Having full knowledge of their child's genetic and medical history is another reason parents make this unique choice. Anyone who creates embryos by in vitro fertilization must undergo rigorous medical testing to ensure the resulting babies are healthy; therefore anyone adopting them is guaranteed that the biological parents were in top physical condition, free from disease and drugs.
In addition to these safeguards, even if the biological parents decide to remain anonymous, they must create a comprehensive medical history for as many generations as they are able so adoptive parents can see if illnesses like cancer or diabetes run in the family. Anonymous donors also have the option of including pictures of themselves and of any children they may already have, and they can send informative letters to hopeful parents.
Many families choose open adoptions and get to know each other before making such a huge decision, and some keep in touch years later via email and letters. The Dejongs preferred an open adoption because their two older children have contact with their birth families and they wanted to make sure their youngest son had knowledge of his biological family, too.

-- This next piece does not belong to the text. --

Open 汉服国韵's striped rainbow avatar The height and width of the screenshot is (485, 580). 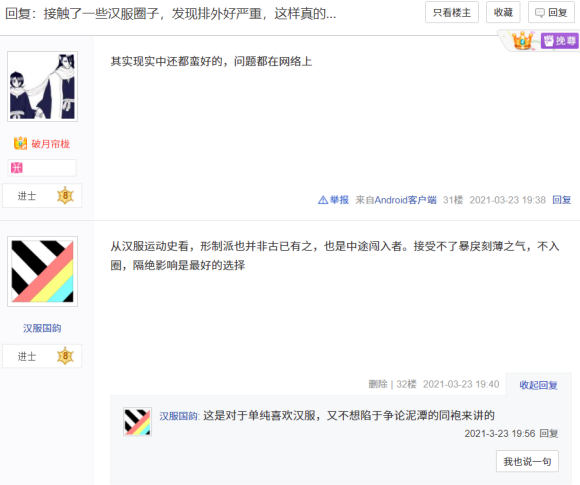tap(42, 271)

But what truly makes embryo adoption so unique is that it allows infertile couples to experience pregnancy, childbirth, and breastfeeding. Anika Dejong says, "Pregnancy was a lot of fun. I absolutely loved being pregnant and felt great the whole time." Those nine months of morning sickness and tiny kicks help new parents bond with their babies and prepare for parenthood, as well as let women join the ranks of their peers swapping labor and delivery stories for years to come!